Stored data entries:
============================================================

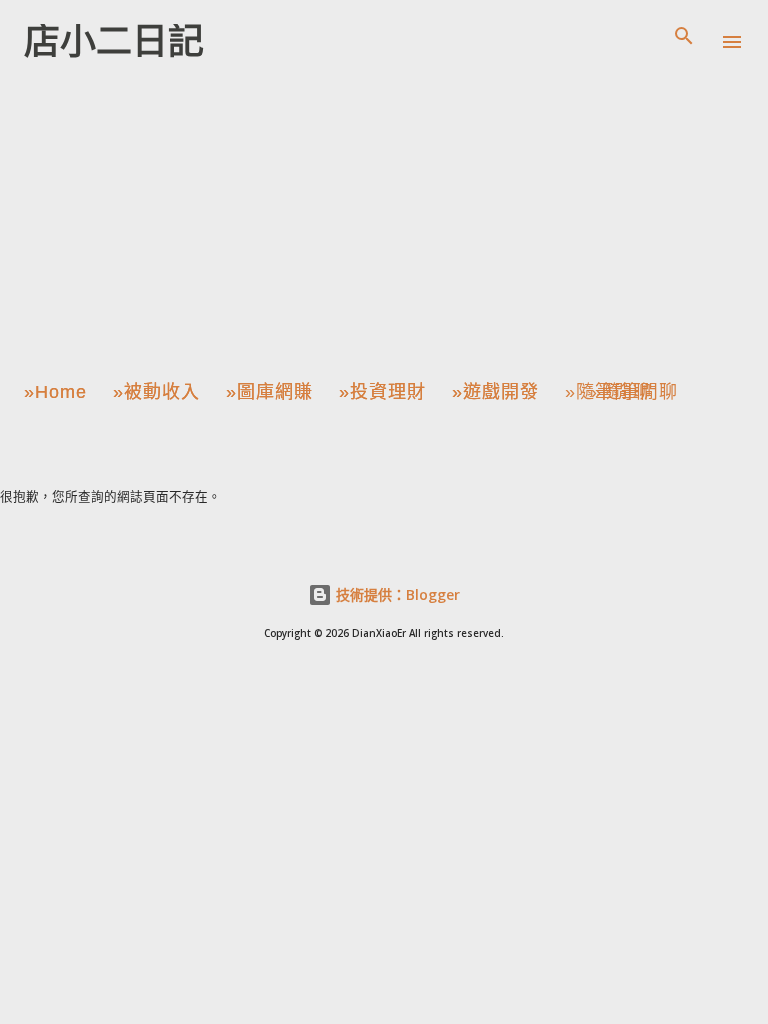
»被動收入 (156, 392)
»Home (55, 392)
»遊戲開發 (495, 392)
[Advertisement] (384, 224)
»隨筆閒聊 (608, 392)
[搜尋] (684, 36)
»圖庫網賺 (269, 392)
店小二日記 (114, 41)
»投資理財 (382, 392)
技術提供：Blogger (396, 594)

============================================================

Return exactly the lines of the data, and only those, from the line with "[Advertisement] (384, 224)" through the last line, inclusive.

Task result:
[Advertisement] (384, 224)
»隨筆閒聊 (608, 392)
[搜尋] (684, 36)
»圖庫網賺 (269, 392)
店小二日記 (114, 41)
»投資理財 (382, 392)
技術提供：Blogger (396, 594)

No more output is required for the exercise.